Wednesday, June 18, 2008

Little Debbie Can Suck It

My blog pal, the Taoist Biker, got me thinking about childhood. His wife brought home some Little Debbie snack cakes, and TB was instantly returned to the time when he was young and his mom used to bring Little Debbie home to play. Then I got to thinking about the things my mom used to make or bring home when I was a kid. It really is amazing how the taste, the smells, the textures bring me back to being a little kid.

My Mom, as I may have mentioned, emigrated to the US from Poland in 1961. She used to tell me stories about growing up on a farm in post-war Poland.

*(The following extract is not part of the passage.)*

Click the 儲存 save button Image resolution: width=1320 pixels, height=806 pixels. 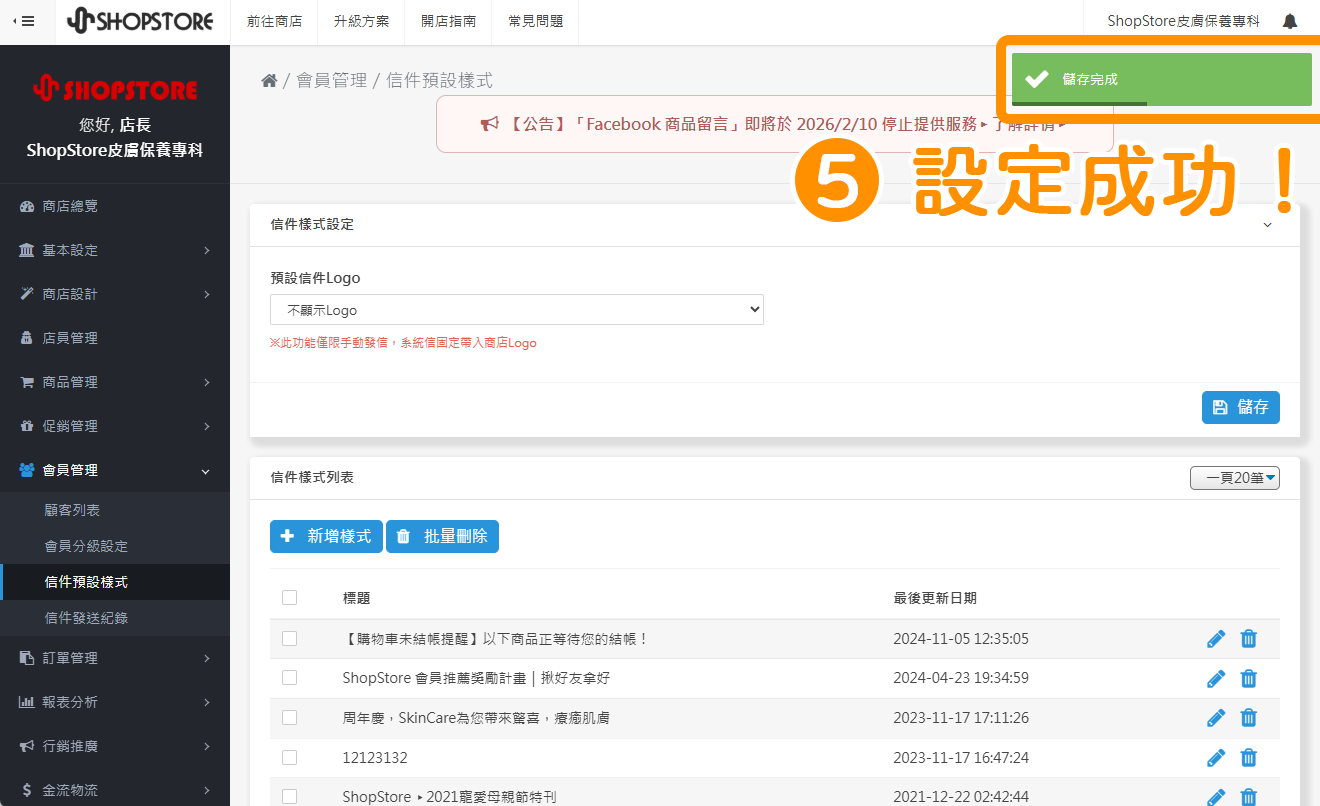(x=1240, y=407)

She told me stories about how she and her classmates at school would line up to get a daily dose of fish oil when meat was scarce. She milked the cows, she chopped the wood (and subsequently took the butt end of the axe to her own forehead at age 9), and she harvested the crops with her brothers and sisters. My grandfather would store meat in snowmen in the winter because there was no refrigeration in their home.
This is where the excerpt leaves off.